Employees walking by, wearing lab coats, stopped in awe, watching Aldridge run down the corridor like a maniac.
***
In the lab, one of the creatures struck the mosquito with its fist, knocking it to the wall on the other side of the room, causing the insect’s body to split open, making its inner fluids splatter on the wall before it fell dead on top of a control panel, oozing out more of its fluids onto a computer terminal, which dripped to the floor.
The metal lab doors blew open, making a tumultuous noise, shattering parts of the doors, wall, framing and wiring onto the floor of the corridor. The other employees stood frozen in fear, screaming at the awful sight of the enraged beasts.
“Somebody help me! Get security now!” Aldridge screamed, running for his life.
The creatures roared as they ran after him down the corridor, slicing and striking at employees who stood in their way with their sharp claws, causing some of them to be thrown to the left against the wall, others forced to the right, while some were knocked down, crushed by the weight of their feet. The creatures shortened the distance between them and Aldridge as he hurried around a corner, screaming for his life.
“Security! Dammit, get me security!” shouted Aldridge, still running.
Officer Ahmed Hakim and his brigade of armed officers came around the corner, heading towards Aldridge.
“Officers! Thank God! They’re coming after me! Help me, dammit!” cried Aldridge in a panicky voice.
“What is it? Who’s coming after you?” asked Hakim in an intense voice.
The sounds of the creatures stomping up the corridor alarmed the officers as they came around the corner, roaring. One of them grabbed a screaming woman, picked her up, bit her on the neck then threw her at the officers as if she was weightless. The woman’s body forced a few of the officers to the floor, knocking them over.

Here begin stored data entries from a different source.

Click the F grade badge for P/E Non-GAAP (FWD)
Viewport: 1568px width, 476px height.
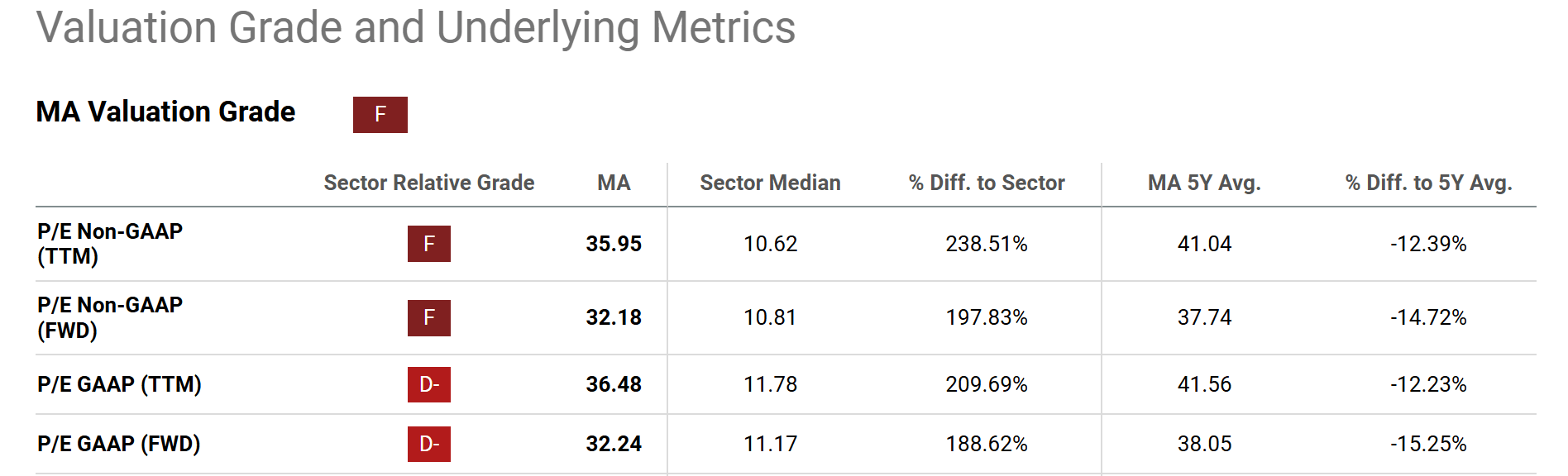click(428, 318)
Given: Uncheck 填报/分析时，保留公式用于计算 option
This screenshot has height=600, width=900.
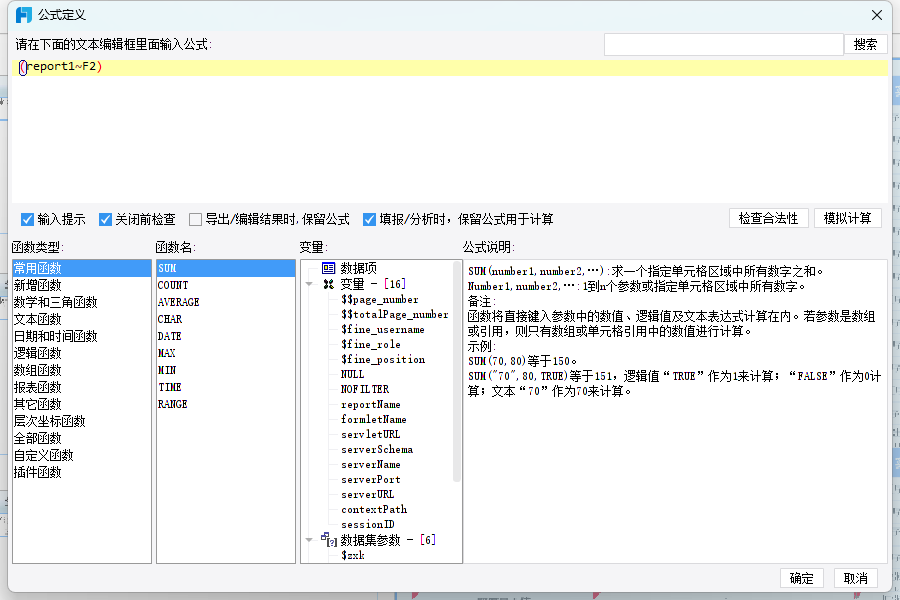Looking at the screenshot, I should point(369,219).
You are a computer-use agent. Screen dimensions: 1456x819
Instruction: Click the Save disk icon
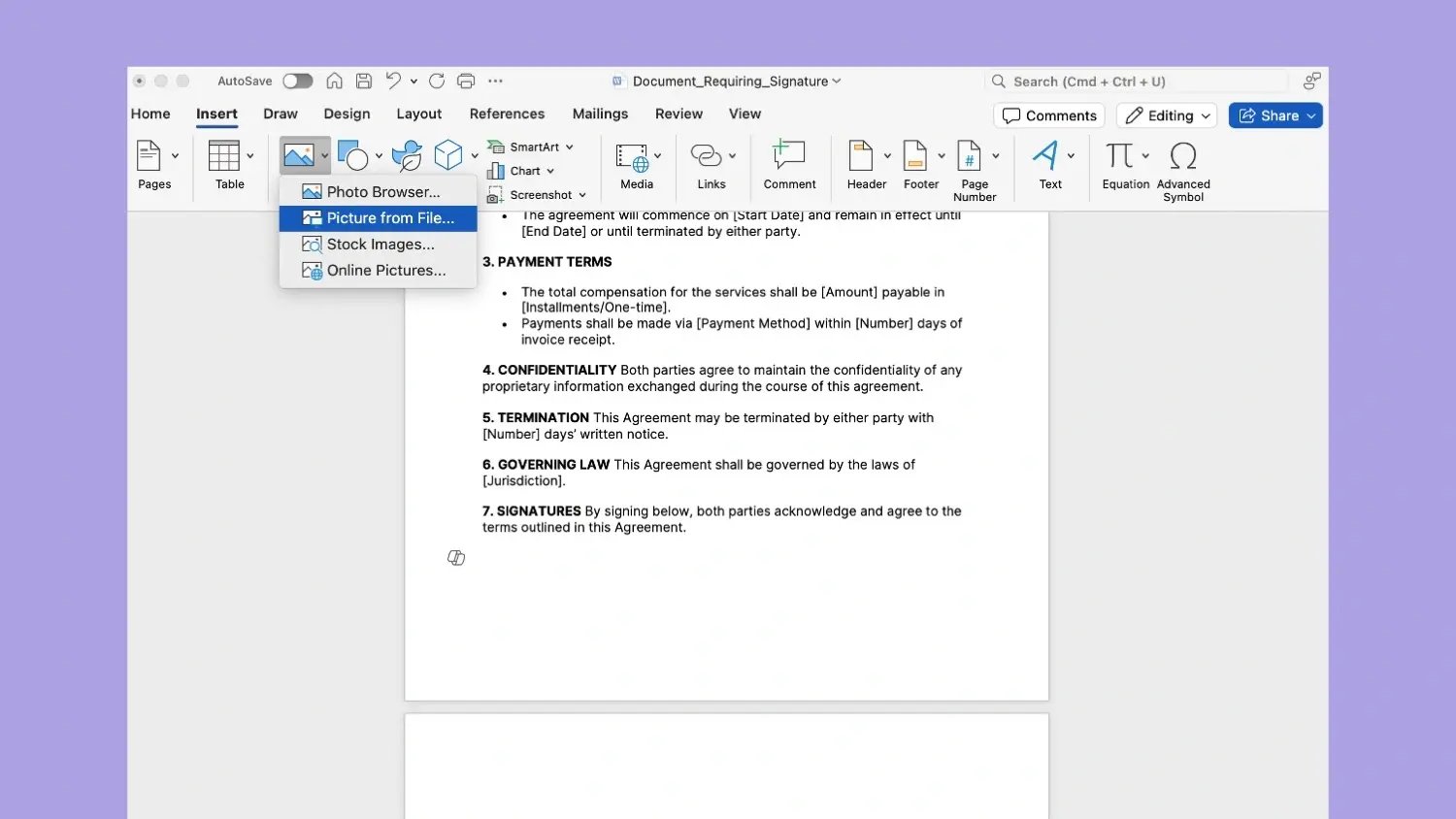click(x=364, y=82)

“Out of the way, Aldridge!” said Hakim as he and his guys aimed their weapons at the frightening, shrieking creatures coming right at them.
Aldridge stepped to the rear of the group of officers, sobbing as he watched one of the creatures fall dead from bleeding bullet holes in its chest and head, knowing it was either Dunn or Hart. The other creature came running at them, roaring and slashing. The officers shot up the second creature with multiple gunshot injuries, causing it to stagger until it fell to its knees. Hakim reloaded another magazine in his pistol then emptied it on its head and chest.
The second creature collapsed to the floor, breathless and unmoving. The officers approached the motionless creature with their guns trained on him, their eyes intense, breathing hard, making sure it didn’t a move or take a single breath.
Just as the officers thought the fight was over, they heard a growling behind them. They turned, watching the woman who was bitten and thrown change into a creature, growing a bulky head, muscular arms, chest, legs and back as her blouse and dress ripped off her.
“Oh my God,” said Hakim, aiming his gun at its head.